On Christmas morning you awaken to the cries of hawks and the songs of children, and lie there thinking about how Africa can seem a sieve of afflictions through which only the hardy may pass. The largest, fastest, wildest, strangest beasts are here. Every poisonous bug, screaming bird and thorned shrub has arrived at this moment through the most severe competition. They have a history of overpowering more gentle environments. You think of lungfish, of killer bees, of AIDS. Of men. Of the great Repo Men, the Nandi, turned from their raiding and become runners.
In the rest of the world, sport serves as an initiation, as a true test. In East Africa, initiation is the initiation. Sport is a pale shadow of the competitive life that has gone on forever across this high, fierce, first continent. Is it any wonder that frail European varieties feel threatened?
There is pavement as far as the market town of Iten. Kibor asks twice if, "just for security reasons," you have enough petrol, and grows a little vague about precisely how far it is to Grandmother's house. Moist red paths have been worn on both sides of the road. Upon them walk brightly dressed holiday crowds, iridescent as birds. The people move with a cool economy. They keep a reserve.
But gaze across the land and you catch a different kind of movement. Sheep and goats at first, and then small children in dirty sweaters, running over the hillocks and the fields of dry maize. When you stop to photograph a few children who are tending sheep, they run away. They don't stop or hide. They keep going toward the horizon.
"They are fearing," says Kibor. "They know their faces will be taken to a different country." The remedy is the miracle of Polaroid.
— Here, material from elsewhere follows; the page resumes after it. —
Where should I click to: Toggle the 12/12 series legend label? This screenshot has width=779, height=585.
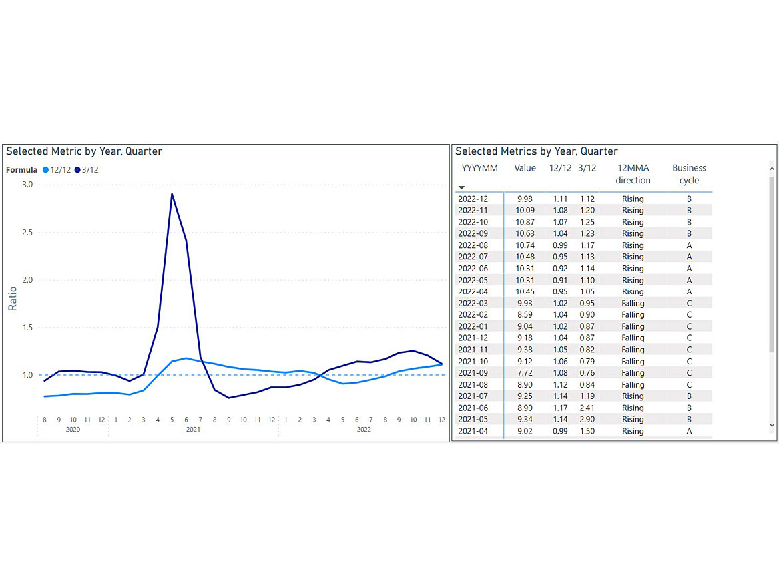tap(61, 170)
Children watch the resolving images with rapt wonder. Their own faces appearing from the clouds. When they get the idea, they pose with an elaborate solemnity.
You are in the Cherangani Hills now, real Marakwet country, so steep that extensive cattle herding is impractical. The Pokot, Kalenjin people who live down in the Rift and despise the cultivation of crops, call the Marakwet Cheblong, or the Poor, for their scarcity of cattle.
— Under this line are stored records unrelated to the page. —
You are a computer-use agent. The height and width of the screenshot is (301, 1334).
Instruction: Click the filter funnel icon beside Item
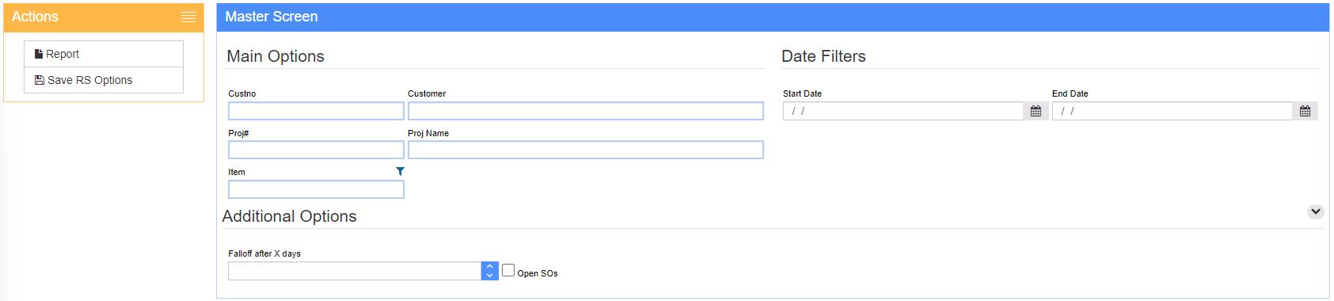click(x=400, y=171)
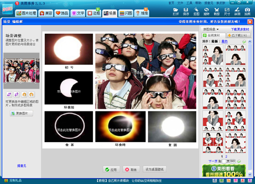Refresh the material list with green icon
The image size is (255, 184).
(244, 41)
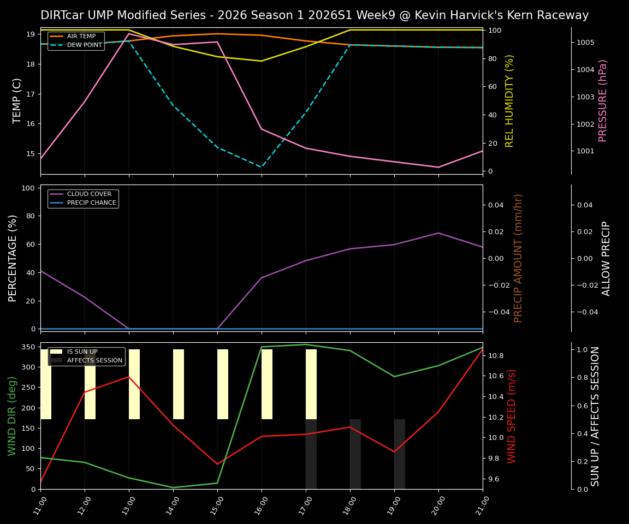The height and width of the screenshot is (524, 629).
Task: Click the yellow sun-up bar at 13:00
Action: (135, 382)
The road grows steadily worse. Kibor says matatus, the crazily crowded, unsafe commercial buses, do make their way up here. One carried him out. Noon comes and goes. At a lunch stop you realize that nowhere in all these hills have you been out of the sound of human voices. They lift, soft and high, from every slope, testimony to the density of humanity here, and its youth. Sometimes kids chase the car, running with a smile and a will, staying there in the dust for long minutes until they make you nervous. After such a childhood, formal athletic training must be just polish, a final pat on the butt.
The subsistence farms give way to a forest preserve of trees hung with vines. Striking black-and-white colobus monkeys hurl themselves through the branches with great, heedless crashes.
Across the Aroror River, huts appear again, like mushrooms after a rain. Kibor begins to lean out the window and yell at people. "My classmates," he says. Sambirir School is a brutal climb up a hill from the village of Chesoi. "There is no field at school for practice," says Kibor, pointing out a cluster of huts down in the valley where he lives with cousins while at secondary school. "I run up the hill on a path. It's not far."
Grandmother's house is still quite far away, however, and seems to be receding. The road is now either a sandy track or a faint depression in the animal-cropped grass. Bamboo, laid down for traction in muddy streambeds, cracks and splinters under the tires. At 10 miles an hour, you are slammed around the inside of the four-wheel-drive Isuzu Trooper as if on a small boat in a sickening six-foot chop.